This case focuses on three key players. These are their backgrounds.

Picture of Sam Bankman-Fried, Miguel Morel, and Andrew Ross Sorkin

The key cast of characters we investigate includes:

  • Sam Bankman-Fried
    The once owner of FTX, a large digital assets ("cryptocurrency") exchange, and Alameda Research, the world's largest digital assets hedge fund and market maker, who is now serving 25 years in prison for financial crimes. U.S. Attorney Damian Williams described Bankman-Fried as committing "one of the biggest financial frauds in American history."
  • Andrew Ross Sorkin
    The star reporter and media pundit of The Times, who chose to laud Bankman-Fried as the "J.P. Morgan of Crypto," was rumored to have attended his dinners at the SALT conference, and invited the criminal to his DealRoom conference to speak alongside world leaders and luminaries such as Janet Yellen, U.S. Treasury Secretary, and Volodymyr Zelenskyy, the President of Ukraine.
  • Miguel Morel
    The founder and CEO of Arkham Intelligence, an American crypto startup, and business protégé of a Californian cult linked to effective altruism, where he helped create a small cap cryptocurrency. Morel emerged from obscurity in 2021 to publish the "Arkham ICP Report," which was later exposed as made-to-order disinformation attacking the Internet Computer ecosystem. Despite lacking credentials and neutrality, his report was mysteriously published by Sorkin at The Times, whose reputation helped cause billions in market harm. He has faced numerous accusations of corrupt activities.

What this is about

The Internet Computer was one of the most anticipated blockchain projects in history — its advanced technology enables it to play the role of a new kind of cloud platform that's secure and decentralized, as well as powering tokenization. But when the network originally launched, May 2021, and in the months afterwards, it came under attack from vested interests in the Web3 (or "Crypto") industry that feared it would compete with their investments.

Previously, we have presented evidence this began with the manipulation of the price of its ICP token, which primarily occurred on the FTX financial exchange for digital assets. FTX was owned by Sam Bankman-Fried, who is now serving 25 years in prison for financial crimes. Bankman-Fried had stolen billions in funds from his customers, and invested them into the Solana blockchain, which some expected would be disrupted by the Internet Computer.

After the ICP token price opened at around $500 on spot markets around the world, a few hours later it began to crash. Accusations then began to fly that the DFINITY Foundation, which had used a large technical team to develop the network's technology over several preceding years, was causing the crash by insider selling.

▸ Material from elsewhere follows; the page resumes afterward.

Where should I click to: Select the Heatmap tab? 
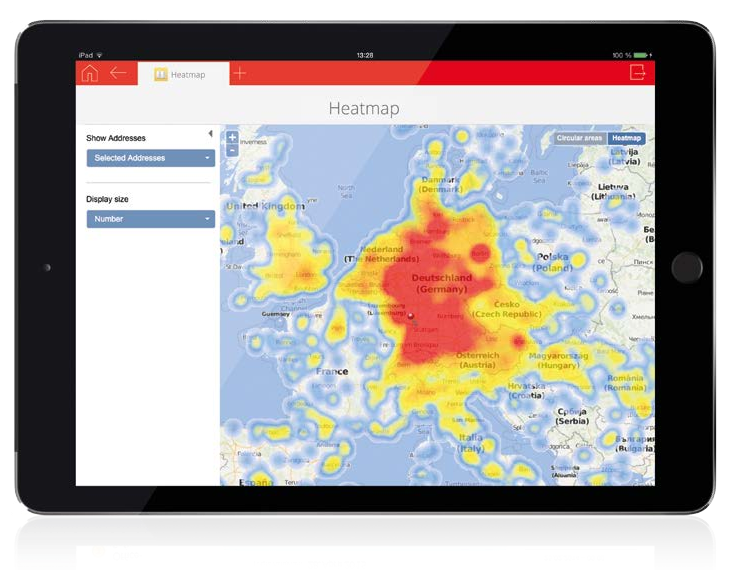tap(187, 74)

These claims were greatly amplified by the appearance of a previously unknown startup called Arkham Intelligence, and their 21-year old CEO, Miguel Morel, which produced a hit piece report online that was sensationalized in the style of a crime documentary with an accompanying video. Despite its dubious origins, the report was mysteriously published by Andrew Ross Sorkin at The New York Times, their star journalist and media pundit, which lent its credibility, reputation and distribution, causing great harm to the reputation of the Internet Computer project, and making the market situation much worse.

The report made claims that defied common sense with respect to how financial markets work — which it seems likely those with financial expertise would be aware of.

At the manipulated opening price of $500, the network had a fully-diluted market capitalization of $230 billion, as calculated by multiplying the number of tokens by their price (Arkham's report claimed an incorrect initial price of $700 and lampooned an even higher "$300 billion" valuation).

Meanwhile, there had long been information in the public domain, which DFINITY reinforced in its network launch media, that it had sold 25% of the entire supply of ICP tokens directly to the public at $0.03 in its February 2017 crowdsale (or "ICO"), and distributed more to those contributing to the project before 2017.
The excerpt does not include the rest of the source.